Kaynak metin
- - - - -

Bir varmış, bir yokmuş, bir marka hikâyesi varmış

Eğer bir marka olarak ürünlerimizi satın alanların hayatlarına dokunmak ve onların gönüllerinde kalıcı olmak istiyorsak, etkileyici bir hikâye şarttır. Bu hikâye, markanın kuruluş hikâyesi olabileceği gibi ürünün hammaddesinin nereden ve nasıl temin edildiği veya üretim aşaması da olabilir.

“AH! Geçenlerde ne olduğunu dur, hemen anlatayım…”

Bu cümle ile başlayan basit bir olayı arkadaşınıza aktarırken anlatacağımızı başlangıç, gelişme ve sonuç bölümüne ayırıp olayın karakterlerinin, mekânın ve sair noktalarının karşımızdaki kişinin gözünde canlanabilmesi adına otomatik bir kurgu çerçevesi çizdiğimizi hiç fark ettiniz mi?

Sonuç: Hayırlı uğurlu olsun, güzel bir hikâyemiz oldu! Belki sadece birkaç cümle ile anekdot olarak anlatabilirdik. Lâkin karşımızdaki kişinin zihninde bu kadar kalıcı olamayabilirdi.

Hikâyesi bulunan olaylar, nesneler, akılda kalıcı olduğu gibi her yeni anlatımda, anlatan insanın katkıları netîcesinde daha da gelişir. Peki, hikâyeler insanı neden bu kadar çok etkiler?

İnsan hikâye dinlerken, sorgulayan mantığı devreden çıkarıp bağ kuran ve anlam arayan psikolojiye bürünerek algılarını açıp etkilenmeye açık bir duruma geçmekteymiş.

İçerisinde birçok mesaj barındıran hikâyeler, hayata dair önemli kavramları da kimi zaman eğlenceli, kimi zamanda hüzünlü bir şekilde sunarak, hem bilişsel, hem de duygu dünyamızın gelişimine önemli katkı sağlar. Günümüzde “hikâyeleştirme” kelimesini pazarlamadan siyasete varıncaya kadar hemen hemen her alanda görmek ve duymak mümkün hâle gelmiştir. “Düş Toplumu” kitabının yazarı fütürist Rolf Jensen, bir röportajı sırasında, “Neden ‘Düş Toplumu’?” sorusuna, “Gelecek bu yeni döneme ‘Düş Toplumu’ adını uygun gördüm. Bu işletmelerin, toplulukların, fert olarak insanların sadece verileriyle değil, hikâyeleriyle de gelişip serpilecekleri yeni bir toplumdur” cevabını vermiş.

- - - - -

Verilen kayıtlar
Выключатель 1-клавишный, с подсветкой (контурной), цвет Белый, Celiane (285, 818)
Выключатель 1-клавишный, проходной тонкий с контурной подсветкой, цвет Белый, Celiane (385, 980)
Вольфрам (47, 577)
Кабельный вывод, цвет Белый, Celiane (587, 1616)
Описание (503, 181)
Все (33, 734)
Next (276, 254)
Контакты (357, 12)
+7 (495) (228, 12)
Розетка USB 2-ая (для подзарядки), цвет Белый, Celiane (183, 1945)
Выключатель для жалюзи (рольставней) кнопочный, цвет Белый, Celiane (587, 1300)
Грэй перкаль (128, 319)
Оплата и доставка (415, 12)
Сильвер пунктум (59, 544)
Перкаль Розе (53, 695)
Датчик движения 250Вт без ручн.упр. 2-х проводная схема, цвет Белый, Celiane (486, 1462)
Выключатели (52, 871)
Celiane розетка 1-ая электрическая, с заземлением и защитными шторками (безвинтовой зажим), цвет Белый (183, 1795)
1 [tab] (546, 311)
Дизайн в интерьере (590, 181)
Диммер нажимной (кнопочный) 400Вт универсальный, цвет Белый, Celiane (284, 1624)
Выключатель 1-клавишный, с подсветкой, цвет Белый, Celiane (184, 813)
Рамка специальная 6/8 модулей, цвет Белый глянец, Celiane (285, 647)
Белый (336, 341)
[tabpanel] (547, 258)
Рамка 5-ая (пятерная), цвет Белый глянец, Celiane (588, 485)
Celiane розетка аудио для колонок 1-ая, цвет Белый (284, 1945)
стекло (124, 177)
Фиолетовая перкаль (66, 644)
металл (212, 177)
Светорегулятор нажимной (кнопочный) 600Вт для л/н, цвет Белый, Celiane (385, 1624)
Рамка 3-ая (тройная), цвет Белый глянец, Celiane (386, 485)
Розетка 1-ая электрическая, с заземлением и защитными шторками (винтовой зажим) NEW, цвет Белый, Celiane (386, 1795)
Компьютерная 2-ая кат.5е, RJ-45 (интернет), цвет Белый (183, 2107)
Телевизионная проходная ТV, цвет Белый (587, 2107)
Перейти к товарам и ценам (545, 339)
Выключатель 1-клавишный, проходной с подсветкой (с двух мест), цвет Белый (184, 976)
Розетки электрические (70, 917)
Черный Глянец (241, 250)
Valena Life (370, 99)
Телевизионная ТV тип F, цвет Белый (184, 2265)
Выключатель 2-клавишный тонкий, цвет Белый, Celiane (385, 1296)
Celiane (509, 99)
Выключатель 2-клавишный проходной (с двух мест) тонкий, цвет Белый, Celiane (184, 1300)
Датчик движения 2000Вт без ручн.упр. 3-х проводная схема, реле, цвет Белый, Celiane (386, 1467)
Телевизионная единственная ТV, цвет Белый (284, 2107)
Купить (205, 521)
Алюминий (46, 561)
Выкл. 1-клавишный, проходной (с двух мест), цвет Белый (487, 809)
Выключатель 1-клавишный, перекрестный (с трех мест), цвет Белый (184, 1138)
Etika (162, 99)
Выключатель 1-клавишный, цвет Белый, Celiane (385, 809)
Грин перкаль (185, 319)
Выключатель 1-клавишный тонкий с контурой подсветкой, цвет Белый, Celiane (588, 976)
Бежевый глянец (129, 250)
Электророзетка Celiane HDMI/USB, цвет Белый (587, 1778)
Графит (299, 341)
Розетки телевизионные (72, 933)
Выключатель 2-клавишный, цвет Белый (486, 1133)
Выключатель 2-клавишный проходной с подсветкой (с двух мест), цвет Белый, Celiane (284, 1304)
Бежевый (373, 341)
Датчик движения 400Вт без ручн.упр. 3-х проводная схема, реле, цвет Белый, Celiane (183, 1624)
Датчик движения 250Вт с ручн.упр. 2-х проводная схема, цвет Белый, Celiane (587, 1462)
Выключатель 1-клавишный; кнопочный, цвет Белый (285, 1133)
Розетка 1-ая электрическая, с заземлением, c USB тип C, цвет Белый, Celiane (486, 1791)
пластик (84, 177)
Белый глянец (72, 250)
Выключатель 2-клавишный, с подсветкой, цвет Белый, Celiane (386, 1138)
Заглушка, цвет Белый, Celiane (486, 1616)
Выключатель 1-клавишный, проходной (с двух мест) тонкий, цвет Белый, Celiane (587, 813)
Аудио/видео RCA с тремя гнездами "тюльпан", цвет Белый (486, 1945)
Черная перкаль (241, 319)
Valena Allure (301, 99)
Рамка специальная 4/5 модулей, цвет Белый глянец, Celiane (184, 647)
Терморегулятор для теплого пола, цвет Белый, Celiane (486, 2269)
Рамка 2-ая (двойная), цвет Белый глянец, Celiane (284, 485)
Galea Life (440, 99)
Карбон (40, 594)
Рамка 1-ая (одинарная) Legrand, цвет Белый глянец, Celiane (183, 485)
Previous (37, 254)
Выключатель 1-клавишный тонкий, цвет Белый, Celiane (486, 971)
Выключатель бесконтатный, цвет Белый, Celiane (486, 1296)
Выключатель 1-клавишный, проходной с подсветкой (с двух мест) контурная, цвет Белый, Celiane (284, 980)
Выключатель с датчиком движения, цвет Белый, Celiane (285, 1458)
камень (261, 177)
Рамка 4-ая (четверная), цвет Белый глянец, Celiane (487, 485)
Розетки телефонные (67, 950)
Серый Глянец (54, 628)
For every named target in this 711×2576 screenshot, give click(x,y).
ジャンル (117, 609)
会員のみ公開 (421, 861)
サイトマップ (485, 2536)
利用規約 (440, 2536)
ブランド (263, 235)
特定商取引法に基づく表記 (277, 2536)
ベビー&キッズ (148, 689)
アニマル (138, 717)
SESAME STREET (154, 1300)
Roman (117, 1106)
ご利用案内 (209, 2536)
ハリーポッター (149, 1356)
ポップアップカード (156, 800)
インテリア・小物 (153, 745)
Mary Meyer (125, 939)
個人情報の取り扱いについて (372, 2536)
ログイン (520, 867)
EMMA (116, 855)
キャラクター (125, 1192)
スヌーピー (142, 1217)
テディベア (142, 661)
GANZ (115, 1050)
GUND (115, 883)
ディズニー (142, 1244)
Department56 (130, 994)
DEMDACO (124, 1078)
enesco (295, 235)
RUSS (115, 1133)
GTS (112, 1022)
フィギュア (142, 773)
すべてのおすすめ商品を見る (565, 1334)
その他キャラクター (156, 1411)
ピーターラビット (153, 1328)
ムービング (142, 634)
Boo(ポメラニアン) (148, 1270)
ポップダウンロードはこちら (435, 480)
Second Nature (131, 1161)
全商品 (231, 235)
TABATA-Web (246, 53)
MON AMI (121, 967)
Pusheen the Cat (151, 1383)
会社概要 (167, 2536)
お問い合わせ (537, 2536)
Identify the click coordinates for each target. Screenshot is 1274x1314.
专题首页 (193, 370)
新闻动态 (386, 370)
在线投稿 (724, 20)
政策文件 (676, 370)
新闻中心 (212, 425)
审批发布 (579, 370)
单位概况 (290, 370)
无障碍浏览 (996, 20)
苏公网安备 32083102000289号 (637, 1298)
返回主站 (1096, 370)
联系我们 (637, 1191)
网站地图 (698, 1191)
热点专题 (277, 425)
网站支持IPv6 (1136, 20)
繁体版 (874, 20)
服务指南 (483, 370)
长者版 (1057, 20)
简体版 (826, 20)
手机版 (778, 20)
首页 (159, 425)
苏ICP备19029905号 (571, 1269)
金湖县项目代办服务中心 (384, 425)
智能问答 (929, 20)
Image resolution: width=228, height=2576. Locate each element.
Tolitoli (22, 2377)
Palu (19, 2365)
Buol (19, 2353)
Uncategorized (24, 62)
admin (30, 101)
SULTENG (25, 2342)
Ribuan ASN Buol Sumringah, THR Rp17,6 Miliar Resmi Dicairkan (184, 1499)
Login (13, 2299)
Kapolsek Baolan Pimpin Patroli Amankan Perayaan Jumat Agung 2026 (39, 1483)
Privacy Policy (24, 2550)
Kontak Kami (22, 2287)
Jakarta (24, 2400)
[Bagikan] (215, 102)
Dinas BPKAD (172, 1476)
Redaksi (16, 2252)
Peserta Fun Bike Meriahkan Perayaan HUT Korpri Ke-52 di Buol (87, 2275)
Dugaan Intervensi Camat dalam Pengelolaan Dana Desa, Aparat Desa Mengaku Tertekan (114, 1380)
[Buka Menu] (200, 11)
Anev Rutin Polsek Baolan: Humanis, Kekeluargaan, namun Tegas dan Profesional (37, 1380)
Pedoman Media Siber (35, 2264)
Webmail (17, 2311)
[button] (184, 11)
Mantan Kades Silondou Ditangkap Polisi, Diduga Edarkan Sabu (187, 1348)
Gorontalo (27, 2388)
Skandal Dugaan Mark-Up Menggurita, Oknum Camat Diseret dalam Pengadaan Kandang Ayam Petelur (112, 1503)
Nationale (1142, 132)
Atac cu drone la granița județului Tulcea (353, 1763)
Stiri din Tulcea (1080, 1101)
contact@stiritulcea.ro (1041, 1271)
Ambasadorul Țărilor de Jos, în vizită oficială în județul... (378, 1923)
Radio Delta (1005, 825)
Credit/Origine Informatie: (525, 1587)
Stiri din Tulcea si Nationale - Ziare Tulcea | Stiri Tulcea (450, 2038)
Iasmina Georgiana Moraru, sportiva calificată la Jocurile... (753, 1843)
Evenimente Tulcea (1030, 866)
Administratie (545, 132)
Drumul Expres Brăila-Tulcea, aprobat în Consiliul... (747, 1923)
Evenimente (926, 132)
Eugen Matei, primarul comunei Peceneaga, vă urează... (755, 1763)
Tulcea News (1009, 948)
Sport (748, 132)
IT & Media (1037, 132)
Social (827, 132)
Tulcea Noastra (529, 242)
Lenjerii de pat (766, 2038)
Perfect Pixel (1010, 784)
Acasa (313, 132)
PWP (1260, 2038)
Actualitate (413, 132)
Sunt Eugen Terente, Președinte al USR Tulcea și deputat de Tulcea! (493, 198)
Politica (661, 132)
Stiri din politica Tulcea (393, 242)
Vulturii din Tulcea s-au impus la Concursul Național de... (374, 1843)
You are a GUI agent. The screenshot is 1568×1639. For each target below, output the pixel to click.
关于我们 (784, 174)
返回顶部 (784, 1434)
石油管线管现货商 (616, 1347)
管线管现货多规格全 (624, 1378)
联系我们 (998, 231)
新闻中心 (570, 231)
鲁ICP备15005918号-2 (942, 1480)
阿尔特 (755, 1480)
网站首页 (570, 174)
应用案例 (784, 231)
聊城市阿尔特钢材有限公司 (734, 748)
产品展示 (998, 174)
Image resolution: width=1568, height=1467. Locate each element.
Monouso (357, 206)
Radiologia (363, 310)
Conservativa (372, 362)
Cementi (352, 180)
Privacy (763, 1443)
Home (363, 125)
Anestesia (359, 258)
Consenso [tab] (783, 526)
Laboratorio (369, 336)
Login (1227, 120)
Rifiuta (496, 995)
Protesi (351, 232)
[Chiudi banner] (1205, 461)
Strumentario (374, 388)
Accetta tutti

- - - - -

Görevler
[a] Marka hikâyesi yazısından, "Bu cümle ile" sözlerinin geçtiği yerden başlayıp "bir duruma geçmekteymiş." sözlerinden sonra biten kısmı birebir alıntılar mısınız?
[b] Kayıtlarda "Login (1227, 120)" geçen satırdan başlayıp kayıtların son satırıyla biten bölümü, "Rifiuta" yerine "Rifiuta tutti" koyarak ve başka hiçbir şeye dokunmadan yeniden yazar mısınız? Yalnızca bu satırları verin.

Görev yanıtları
[a]
Bu cümle ile başlayan basit bir olayı arkadaşınıza aktarırken anlatacağımızı başlangıç, gelişme ve sonuç bölümüne ayırıp olayın karakterlerinin, mekânın ve sair noktalarının karşımızdaki kişinin gözünde canlanabilmesi adına otomatik bir kurgu çerçevesi çizdiğimizi hiç fark ettiniz mi?

Sonuç: Hayırlı uğurlu olsun, güzel bir hikâyemiz oldu! Belki sadece birkaç cümle ile anekdot olarak anlatabilirdik. Lâkin karşımızdaki kişinin zihninde bu kadar kalıcı olamayabilirdi.

Hikâyesi bulunan olaylar, nesneler, akılda kalıcı olduğu gibi her yeni anlatımda, anlatan insanın katkıları netîcesinde daha da gelişir. Peki, hikâyeler insanı neden bu kadar çok etkiler?

İnsan hikâye dinlerken, sorgulayan mantığı devreden çıkarıp bağ kuran ve anlam arayan psikolojiye bürünerek algılarını açıp etkilenmeye açık bir duruma geçmekteymiş.

[b]
Login (1227, 120)
Rifiuta tutti (496, 995)
Protesi (351, 232)
[Chiudi banner] (1205, 461)
Strumentario (374, 388)
Accetta tutti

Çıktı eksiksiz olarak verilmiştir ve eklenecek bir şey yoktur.